PROBLEM DESCRIPTION: Please output every record exactly, keeping each line as it is.

PROVIDED RECORDS:

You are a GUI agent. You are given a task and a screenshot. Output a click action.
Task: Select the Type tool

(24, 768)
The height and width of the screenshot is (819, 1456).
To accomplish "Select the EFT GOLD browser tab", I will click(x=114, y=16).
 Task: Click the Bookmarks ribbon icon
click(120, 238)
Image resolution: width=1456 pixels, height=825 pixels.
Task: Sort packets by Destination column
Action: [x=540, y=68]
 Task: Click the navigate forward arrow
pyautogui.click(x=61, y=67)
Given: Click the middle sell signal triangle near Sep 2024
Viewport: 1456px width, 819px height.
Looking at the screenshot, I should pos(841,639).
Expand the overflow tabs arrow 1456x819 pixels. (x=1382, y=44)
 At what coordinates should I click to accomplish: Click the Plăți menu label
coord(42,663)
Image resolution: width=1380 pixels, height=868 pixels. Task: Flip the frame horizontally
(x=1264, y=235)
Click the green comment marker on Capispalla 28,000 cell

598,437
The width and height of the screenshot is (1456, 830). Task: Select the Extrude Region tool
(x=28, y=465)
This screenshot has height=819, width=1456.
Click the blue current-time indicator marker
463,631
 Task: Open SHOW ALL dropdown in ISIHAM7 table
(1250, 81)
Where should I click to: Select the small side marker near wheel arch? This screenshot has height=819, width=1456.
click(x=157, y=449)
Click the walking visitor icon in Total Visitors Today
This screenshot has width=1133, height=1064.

TASK OUTPUT:
You are a GUI agent. You are given a task and a screenshot. Output a click action.
Task: Select the Type tool

(24, 768)
The height and width of the screenshot is (819, 1456).
To accomplish "Select the EFT GOLD browser tab", I will click(x=114, y=16).
 Task: Click the Bookmarks ribbon icon
click(120, 238)
Image resolution: width=1456 pixels, height=825 pixels.
Task: Sort packets by Destination column
Action: [x=540, y=68]
 Task: Click the navigate forward arrow
pyautogui.click(x=61, y=67)
Given: Click the middle sell signal triangle near Sep 2024
Viewport: 1456px width, 819px height.
Looking at the screenshot, I should pos(841,639).
Expand the overflow tabs arrow 1456x819 pixels. (x=1382, y=44)
 At what coordinates should I click to accomplish: Click the Plăți menu label
coord(42,663)
Image resolution: width=1380 pixels, height=868 pixels. Task: Flip the frame horizontally
(x=1264, y=235)
Click the green comment marker on Capispalla 28,000 cell

598,437
The width and height of the screenshot is (1456, 830). Task: Select the Extrude Region tool
(x=28, y=465)
This screenshot has height=819, width=1456.
Click the blue current-time indicator marker
463,631
 Task: Open SHOW ALL dropdown in ISIHAM7 table
(1250, 81)
Where should I click to: Select the small side marker near wheel arch? This screenshot has height=819, width=1456.
click(x=157, y=449)
Click the walking visitor icon in Total Visitors Today
This screenshot has width=1133, height=1064.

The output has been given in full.